A light of frequency \( x \) Hz when falls on a metal plate emits electrons that have double the kinetic energy compared to when light of frequency \( y \) Hz falls on the same plate. The threshold frequency of the metal in Hz is:

• A. \( y - x \)
• B. \( x - y \)
• C. \( x - 2y \)
• D. \( 2y - x \)

Hint:

Always isolate the threshold frequency \( \nu_0 \) when equations involve multiple frequencies and their effects on electron emission.

Answer 1

The Correct Option is D

1. Understand the Photoelectric Effect

When light of a suitable frequency illuminates a metal surface, electrons are emitted. The maximum kinetic energy of these electrons depends on the frequency of the light and the work function of the metal.

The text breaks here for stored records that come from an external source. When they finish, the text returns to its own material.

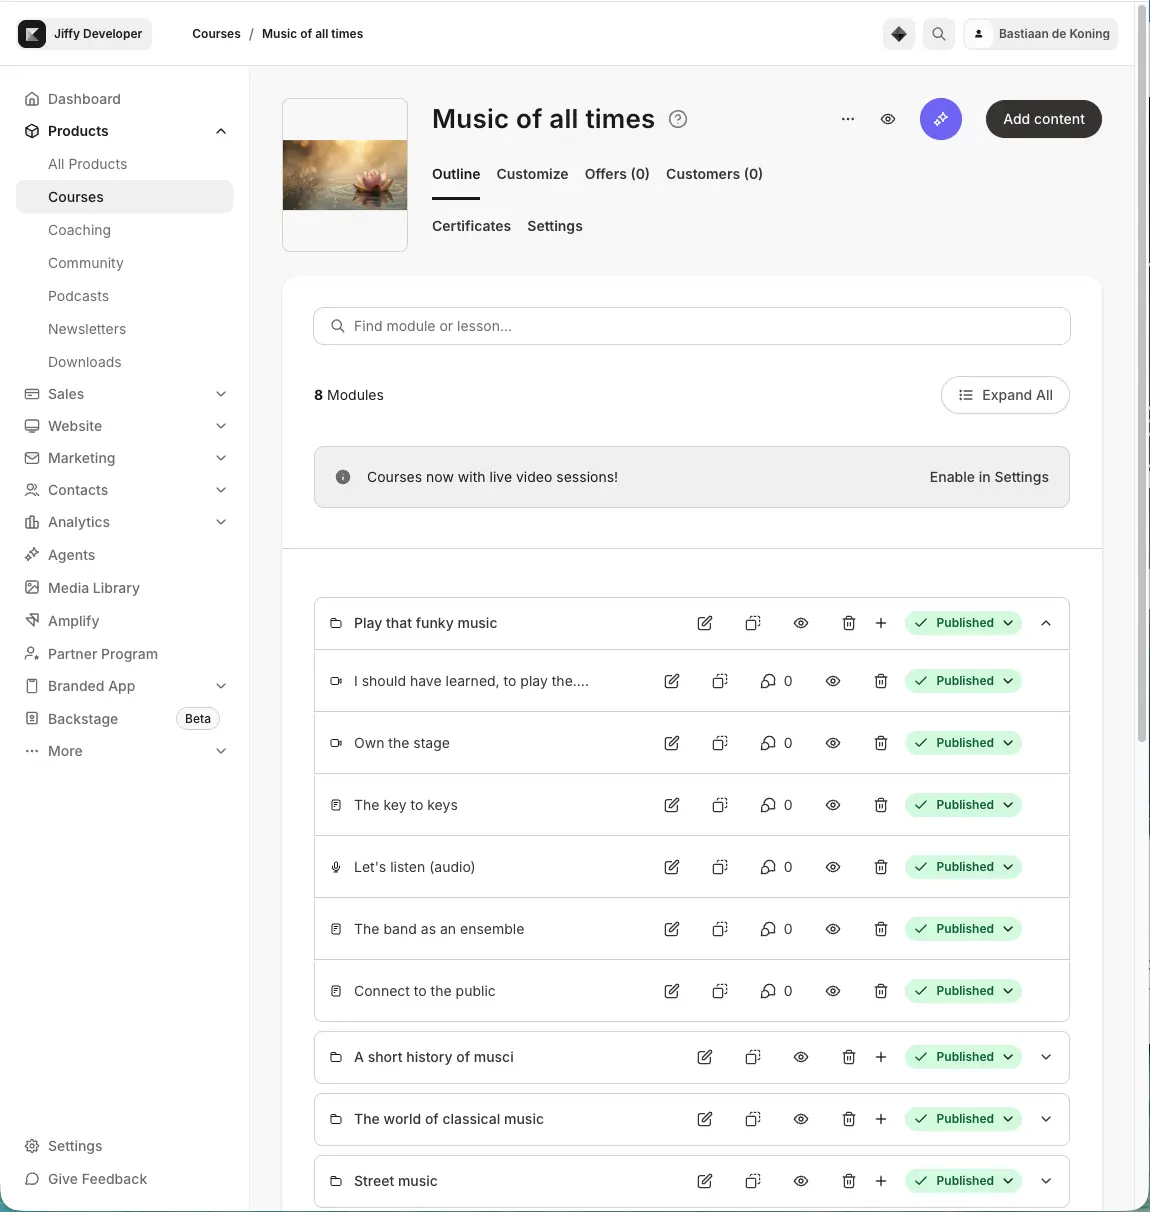Open the three-dots menu beside course title

[x=848, y=119]
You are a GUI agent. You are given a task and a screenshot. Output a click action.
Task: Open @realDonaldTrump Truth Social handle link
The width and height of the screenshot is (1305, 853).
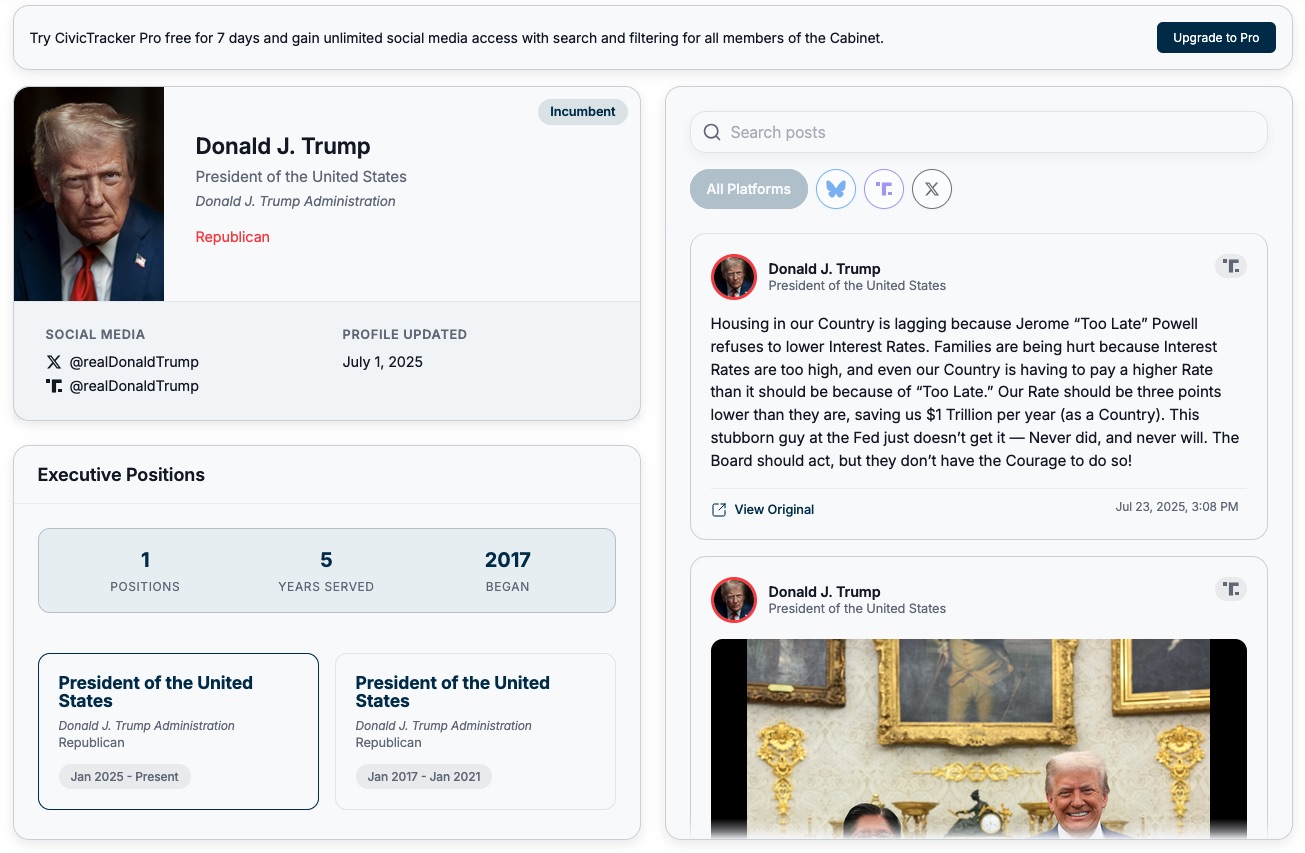(x=134, y=386)
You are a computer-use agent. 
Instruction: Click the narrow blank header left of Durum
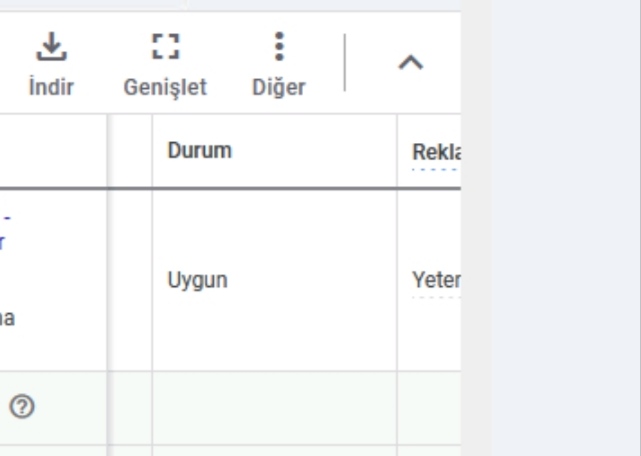coord(130,151)
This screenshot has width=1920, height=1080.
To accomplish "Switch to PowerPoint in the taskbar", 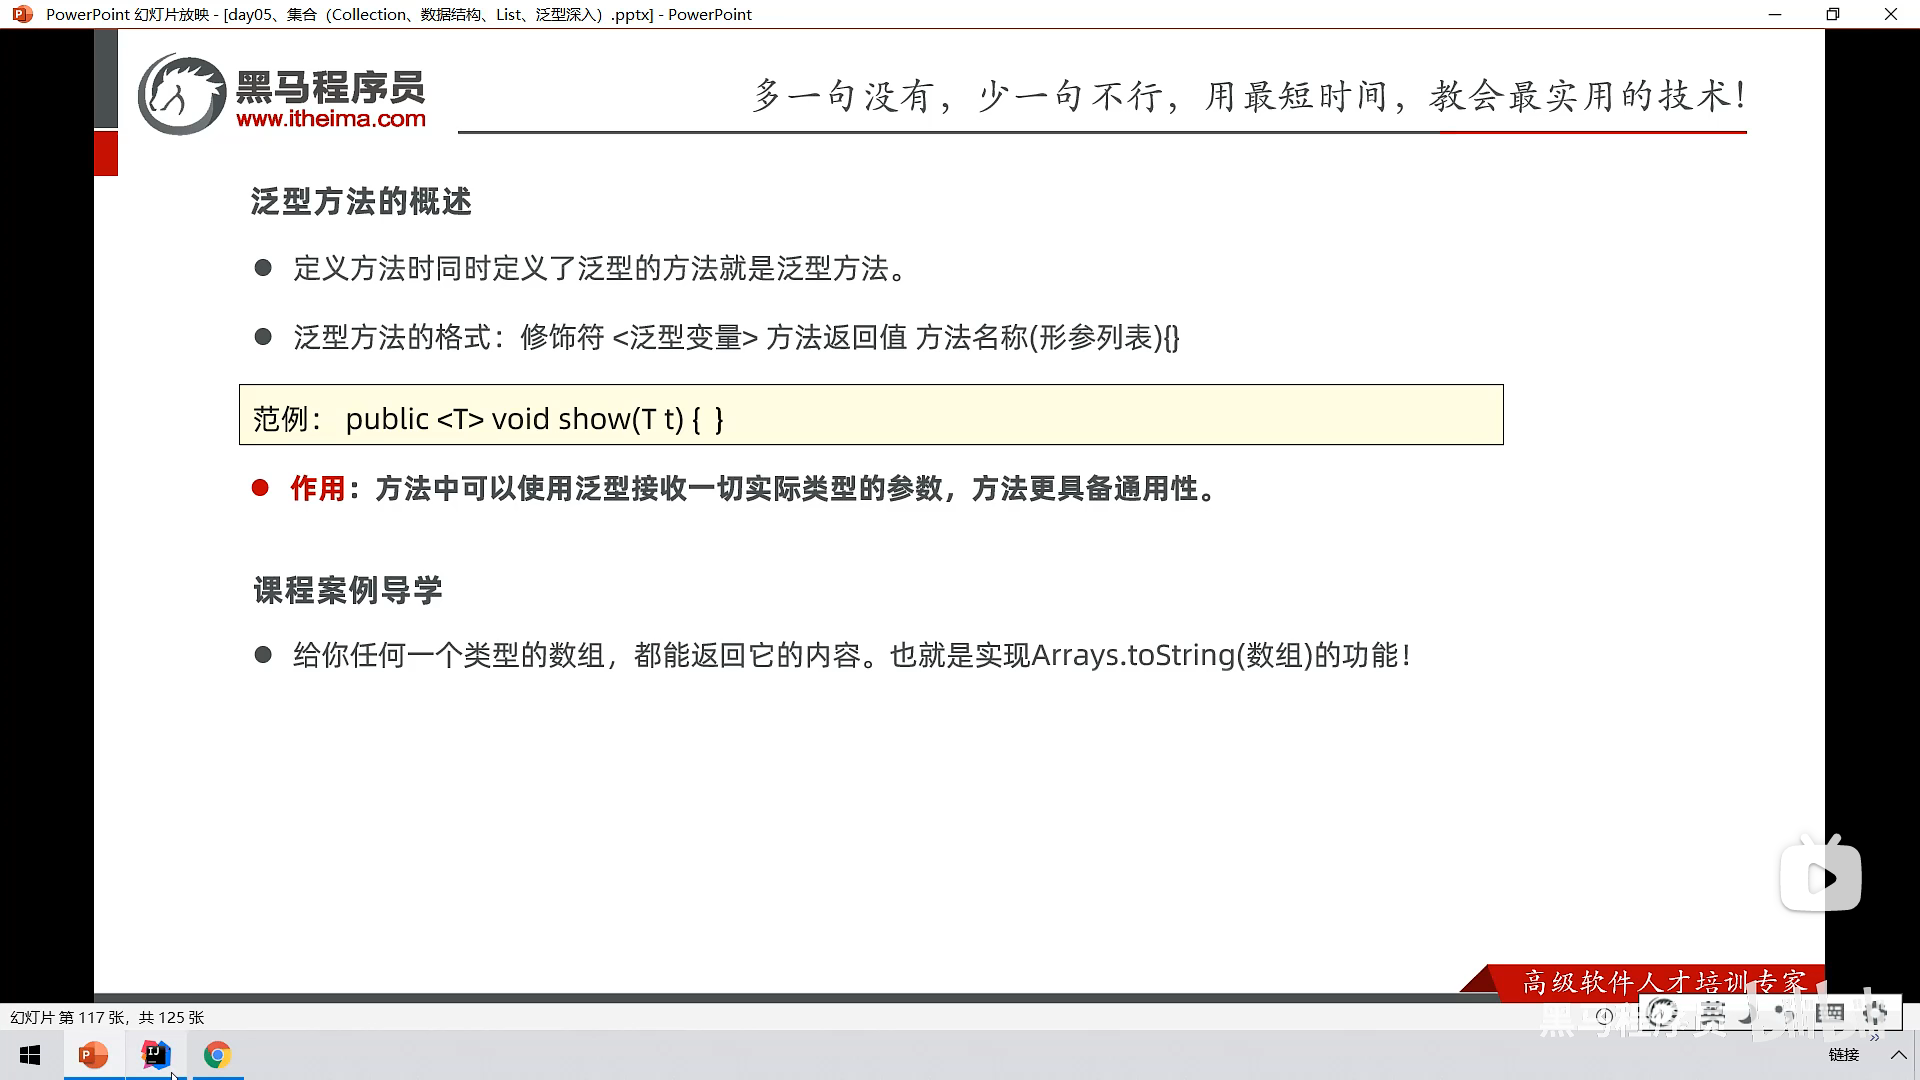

2. Einstein's Photoelectric Equation

Einstein's photoelectric equation relates the energy of the incident photon (\( E \)), the work function of the metal (\( \Phi \)), and the maximum kinetic energy of the emitted electron (\( K_{\text{max}} \)):

\[ E = \Phi + K_{\text{max}} \]

where:

• \( E = hf \) (\( h \) is Planck's constant, and \( f \) is the frequency of light)
• \( \Phi \) is the work function
• \( K_{\text{max}} \) is the maximum kinetic energy

3. Apply the Equation to Both Cases

For light of frequency \( x \) Hz: \( hx = \Phi + K_{\text{max}_1} \)

For light of frequency \( y \) Hz: \( hy = \Phi + K_{\text{max}_2} \)

4. Apply the Given Condition

We are given that \( K_{\text{max}_1} = 2K_{\text{max}_2} \).

5. Substitute and Solve

Substitute \( K_{\text{max}_1} \) into the first equation:

\[ hx = \Phi + 2K_{\text{max}_2} \]

Subtract the second equation from this:

\[ hx - hy = \Phi + 2K_{\text{max}_2} - \Phi - K_{\text{max}_2} \]

Simplify:

\[ h(x - y) = K_{\text{max}_2} \]

Substitute \( K_{\text{max}_2} \) from the second equation:

\[ h(x - y) = hy - \Phi \]

Solve for \( \Phi \):

\[ \Phi = hy - h(x - y) = 2hy - hx \] 6. Find the Threshold Frequency

The threshold frequency (\( f_{\text{threshold}} \)) is the minimum frequency required for photoemission. At this frequency, \( K_{\text{max}} = 0 \).

Substitute \( K_{\text{max}} = 0 \) and \( \Phi = 2hy - hx \) into the second equation:

\[ hf_{\text{threshold}} = 2hy - hx + 0 \] \[ f_{\text{threshold}} = 2y - x \] Therefore, the threshold frequency of the metal is \( 2y - x \) Hz.

The correct answer is (4) \( 2y - x \).